Sanofi completes acquisition of Vigil Neuroscience and initiates delisting from Nasdaq

Published 05/08/2025, 16:04
Sanofi completes acquisition of Vigil Neuroscience and initiates delisting from Nasdaq

Sanofi (NASDAQ:SNY) (EPA:SAN) has completed its acquisition of Vigil Neuroscience , Inc. (NASDAQ:VIGL), according to a press release statement and a filing with the Securities and Exchange Commission. The transaction closed Tuesday, with Vigil Neuroscience becoming a wholly owned subsidiary of Sanofi. The acquisition target, with a market capitalization of $383.8 million, maintained a strong financial position with more cash than debt and a healthy current ratio of 2.97x.InvestingPro data reveals several key strengths in Vigil’s financial profile, with 13 additional proprietary insights available to subscribers.

Under the terms of the merger agreement, each outstanding share of Vigil Neuroscience common stock, other than shares subject to appraisal rights or held by certain affiliates, was converted into the right to receive $8.00 in cash and one contingent value right (CVR). The CVR entitles holders to receive $2.00 in cash upon the first commercial sale of Vigil’s clinical candidate VG-3927, as outlined in the CVR agreement executed Tuesday.

All outstanding and unexercised Vigil stock options and restricted stock units were addressed in accordance with the merger agreement. Unvested options and restricted stock units accelerated and became fully vested before closing. Options with exercise prices below $8.00 per share were converted into the right to receive a cash payment based on the difference between the exercise price and the $8.00 closing amount, plus one CVR per share.
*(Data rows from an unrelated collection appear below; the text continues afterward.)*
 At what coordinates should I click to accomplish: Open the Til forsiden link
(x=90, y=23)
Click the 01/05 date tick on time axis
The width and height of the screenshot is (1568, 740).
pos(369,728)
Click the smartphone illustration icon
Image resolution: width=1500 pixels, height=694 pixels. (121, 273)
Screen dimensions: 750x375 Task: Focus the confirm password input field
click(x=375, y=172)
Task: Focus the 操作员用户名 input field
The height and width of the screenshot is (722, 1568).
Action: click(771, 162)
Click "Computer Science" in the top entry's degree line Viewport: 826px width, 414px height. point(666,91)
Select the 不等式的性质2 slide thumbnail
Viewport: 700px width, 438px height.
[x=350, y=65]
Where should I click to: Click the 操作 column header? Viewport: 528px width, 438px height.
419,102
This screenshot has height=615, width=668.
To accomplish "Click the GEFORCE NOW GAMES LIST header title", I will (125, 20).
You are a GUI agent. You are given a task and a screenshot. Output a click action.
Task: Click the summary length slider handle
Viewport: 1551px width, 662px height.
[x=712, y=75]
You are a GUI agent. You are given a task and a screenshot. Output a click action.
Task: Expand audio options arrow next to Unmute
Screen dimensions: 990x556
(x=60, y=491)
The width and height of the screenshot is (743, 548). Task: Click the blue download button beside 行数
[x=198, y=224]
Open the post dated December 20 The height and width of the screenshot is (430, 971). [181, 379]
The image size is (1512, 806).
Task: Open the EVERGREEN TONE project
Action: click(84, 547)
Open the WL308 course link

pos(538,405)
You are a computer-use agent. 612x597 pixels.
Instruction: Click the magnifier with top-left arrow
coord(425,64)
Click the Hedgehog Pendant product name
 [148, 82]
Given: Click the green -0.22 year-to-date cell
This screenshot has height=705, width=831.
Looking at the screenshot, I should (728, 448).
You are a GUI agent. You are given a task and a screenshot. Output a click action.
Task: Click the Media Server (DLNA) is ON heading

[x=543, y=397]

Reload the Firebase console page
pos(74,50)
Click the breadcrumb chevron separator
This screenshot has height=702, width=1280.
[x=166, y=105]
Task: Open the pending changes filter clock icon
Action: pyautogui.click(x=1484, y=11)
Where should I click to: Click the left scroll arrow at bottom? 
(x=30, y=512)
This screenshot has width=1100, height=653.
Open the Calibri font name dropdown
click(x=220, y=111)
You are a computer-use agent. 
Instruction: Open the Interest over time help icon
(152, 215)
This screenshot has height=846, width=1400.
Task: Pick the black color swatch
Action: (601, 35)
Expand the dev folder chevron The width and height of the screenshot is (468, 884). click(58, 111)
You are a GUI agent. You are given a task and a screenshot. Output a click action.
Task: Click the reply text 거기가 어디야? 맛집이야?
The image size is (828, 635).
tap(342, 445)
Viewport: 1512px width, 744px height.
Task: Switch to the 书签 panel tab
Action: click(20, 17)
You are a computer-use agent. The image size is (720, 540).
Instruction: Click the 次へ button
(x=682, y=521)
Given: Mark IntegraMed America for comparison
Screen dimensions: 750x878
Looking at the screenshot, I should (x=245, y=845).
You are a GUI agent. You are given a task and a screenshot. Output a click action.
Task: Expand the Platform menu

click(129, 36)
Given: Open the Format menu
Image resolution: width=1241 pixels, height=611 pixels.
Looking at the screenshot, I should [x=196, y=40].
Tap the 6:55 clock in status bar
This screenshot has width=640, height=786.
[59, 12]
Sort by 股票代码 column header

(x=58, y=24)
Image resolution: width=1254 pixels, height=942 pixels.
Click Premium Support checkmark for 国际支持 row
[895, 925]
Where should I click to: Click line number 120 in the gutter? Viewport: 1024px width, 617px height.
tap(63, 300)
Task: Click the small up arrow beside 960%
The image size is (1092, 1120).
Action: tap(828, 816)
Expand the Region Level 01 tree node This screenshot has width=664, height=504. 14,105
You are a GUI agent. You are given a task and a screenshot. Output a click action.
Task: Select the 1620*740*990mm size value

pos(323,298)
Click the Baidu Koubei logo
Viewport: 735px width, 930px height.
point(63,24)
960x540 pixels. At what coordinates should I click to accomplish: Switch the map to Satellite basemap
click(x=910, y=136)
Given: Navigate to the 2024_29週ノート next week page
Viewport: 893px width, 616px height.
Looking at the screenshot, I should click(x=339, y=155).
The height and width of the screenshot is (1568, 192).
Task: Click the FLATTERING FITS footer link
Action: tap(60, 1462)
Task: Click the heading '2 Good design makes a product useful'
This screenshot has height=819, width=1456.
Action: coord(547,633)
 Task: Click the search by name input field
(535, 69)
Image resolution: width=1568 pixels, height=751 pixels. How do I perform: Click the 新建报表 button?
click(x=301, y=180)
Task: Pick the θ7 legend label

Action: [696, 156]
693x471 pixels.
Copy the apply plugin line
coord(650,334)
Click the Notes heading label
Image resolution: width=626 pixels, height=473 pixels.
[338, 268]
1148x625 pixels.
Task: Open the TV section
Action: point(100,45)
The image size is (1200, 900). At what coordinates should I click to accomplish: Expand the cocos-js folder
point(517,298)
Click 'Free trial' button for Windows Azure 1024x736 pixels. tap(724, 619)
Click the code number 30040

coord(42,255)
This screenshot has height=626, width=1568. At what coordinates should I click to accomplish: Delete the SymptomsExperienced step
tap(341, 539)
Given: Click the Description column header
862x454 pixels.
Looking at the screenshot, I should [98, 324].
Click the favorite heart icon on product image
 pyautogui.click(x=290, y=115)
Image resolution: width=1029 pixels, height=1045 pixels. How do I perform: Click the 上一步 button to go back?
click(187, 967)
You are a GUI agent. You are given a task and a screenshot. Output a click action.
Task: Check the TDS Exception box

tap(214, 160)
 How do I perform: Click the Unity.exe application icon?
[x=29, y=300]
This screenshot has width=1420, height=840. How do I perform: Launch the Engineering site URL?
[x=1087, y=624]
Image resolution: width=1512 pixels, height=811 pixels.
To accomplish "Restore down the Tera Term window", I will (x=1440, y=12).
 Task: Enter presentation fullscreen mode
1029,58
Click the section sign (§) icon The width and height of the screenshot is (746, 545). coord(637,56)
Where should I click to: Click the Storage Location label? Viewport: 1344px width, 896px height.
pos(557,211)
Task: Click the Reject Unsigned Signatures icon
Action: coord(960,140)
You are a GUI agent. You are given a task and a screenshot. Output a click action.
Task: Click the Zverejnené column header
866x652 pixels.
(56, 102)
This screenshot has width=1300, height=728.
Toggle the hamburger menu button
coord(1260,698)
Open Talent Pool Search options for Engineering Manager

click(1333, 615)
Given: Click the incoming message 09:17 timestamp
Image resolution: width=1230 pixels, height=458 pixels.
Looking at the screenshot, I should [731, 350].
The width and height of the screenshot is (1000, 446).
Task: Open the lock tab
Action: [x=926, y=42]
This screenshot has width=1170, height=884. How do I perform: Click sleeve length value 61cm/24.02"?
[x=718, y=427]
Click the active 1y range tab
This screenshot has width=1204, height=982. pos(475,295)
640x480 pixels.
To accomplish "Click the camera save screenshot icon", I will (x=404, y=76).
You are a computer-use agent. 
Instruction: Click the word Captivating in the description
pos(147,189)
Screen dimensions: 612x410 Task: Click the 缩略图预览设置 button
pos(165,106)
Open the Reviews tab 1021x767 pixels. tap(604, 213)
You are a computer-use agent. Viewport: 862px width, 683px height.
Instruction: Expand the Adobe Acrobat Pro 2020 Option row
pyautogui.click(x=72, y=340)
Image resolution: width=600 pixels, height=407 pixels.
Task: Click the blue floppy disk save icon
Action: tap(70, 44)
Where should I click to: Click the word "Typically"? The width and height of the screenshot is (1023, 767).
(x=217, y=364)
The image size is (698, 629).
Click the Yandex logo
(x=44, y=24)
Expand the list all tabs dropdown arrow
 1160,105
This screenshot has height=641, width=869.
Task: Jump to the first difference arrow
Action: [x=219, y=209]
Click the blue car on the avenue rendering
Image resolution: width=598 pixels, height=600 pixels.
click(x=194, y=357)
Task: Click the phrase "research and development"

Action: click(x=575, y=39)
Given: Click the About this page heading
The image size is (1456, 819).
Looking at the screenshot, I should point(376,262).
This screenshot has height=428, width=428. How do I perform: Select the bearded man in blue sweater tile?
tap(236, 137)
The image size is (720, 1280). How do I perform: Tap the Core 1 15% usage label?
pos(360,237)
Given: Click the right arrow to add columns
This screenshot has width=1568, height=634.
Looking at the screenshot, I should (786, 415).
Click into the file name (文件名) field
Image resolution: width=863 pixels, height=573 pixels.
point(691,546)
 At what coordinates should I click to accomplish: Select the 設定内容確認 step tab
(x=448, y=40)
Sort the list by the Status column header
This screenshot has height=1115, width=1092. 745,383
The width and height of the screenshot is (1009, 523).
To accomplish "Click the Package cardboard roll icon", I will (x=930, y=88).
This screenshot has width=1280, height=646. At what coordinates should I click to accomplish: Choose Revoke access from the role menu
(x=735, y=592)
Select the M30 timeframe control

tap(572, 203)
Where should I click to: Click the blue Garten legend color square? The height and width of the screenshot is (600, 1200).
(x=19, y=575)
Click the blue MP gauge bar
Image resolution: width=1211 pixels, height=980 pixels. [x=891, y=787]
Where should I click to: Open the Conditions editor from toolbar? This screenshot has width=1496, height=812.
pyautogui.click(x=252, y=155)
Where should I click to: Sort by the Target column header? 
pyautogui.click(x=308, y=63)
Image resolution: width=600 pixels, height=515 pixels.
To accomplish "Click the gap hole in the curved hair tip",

Options with exercise prices between $8.00 and $10.00 per share were converted into CVRs only, with a potential cash payment if the milestone is achieved. Options with exercise prices at or above $10.00 per share were canceled with no consideration.

As a result of the merger, trading of Vigil Neuroscience’s common stock on the Nasdaq Global Select Market was halted prior to the opening of trading Tuesday. The company has requested Nasdaq to file a Form 25 to remove its shares from listing and registration. Vigil also intends to file a Form 15 to suspend its SEC reporting obligations.

Following the merger, Vigil’s board of directors and executive officers, including President and CEO Ivana Magovčević-Liebisch and CFO Jennifer Ziolkowski, resigned. Directors and officers of the Sanofi subsidiary that merged with Vigil have assumed those roles at Vigil.

At a special meeting of stockholders on Monday, holders representing 74.1% of outstanding shares voted, with the transaction approved by 35,191,885 votes in favor, 9,521 against, and 133,827 abstentions.

This article is based on a press release statement and information disclosed in a SEC filing.

In other recent news, Vigil Neuroscience has been in the spotlight due to several key developments. The company announced the expiration of the U.S. antitrust waiting period under the Hart-Scott-Rodino Act for its planned merger with Sanofi, marking a significant step toward completing the transaction. This merger will result in Vigil Neuroscience becoming a wholly owned subsidiary of Sanofi. Additionally, Vigil Neuroscience faced shareholder demands for supplemental disclosures regarding the merger, leading to the company issuing additional information to address these concerns.

In a separate development, the company halted its Phase 2 IGNITE clinical trial for iluzanebart, a treatment for adult-onset leukoencephalopathy with axonal spheroids and pigmented glia (ALSP), due to the drug not meeting expected efficacy endpoints. Despite this, the drug demonstrated a favorable safety profile. On the financial front, Stifel downgraded Vigil Neuroscience’s stock from a Buy to a Hold rating, adjusting the price target to $8 in light of the impending acquisition by Sanofi. Lastly, Vigil Neuroscience’s stockholders approved the election of two Class I directors and the ratification of PricewaterhouseCoopers LLP as the independent auditor for the fiscal year ending December 31, 2025.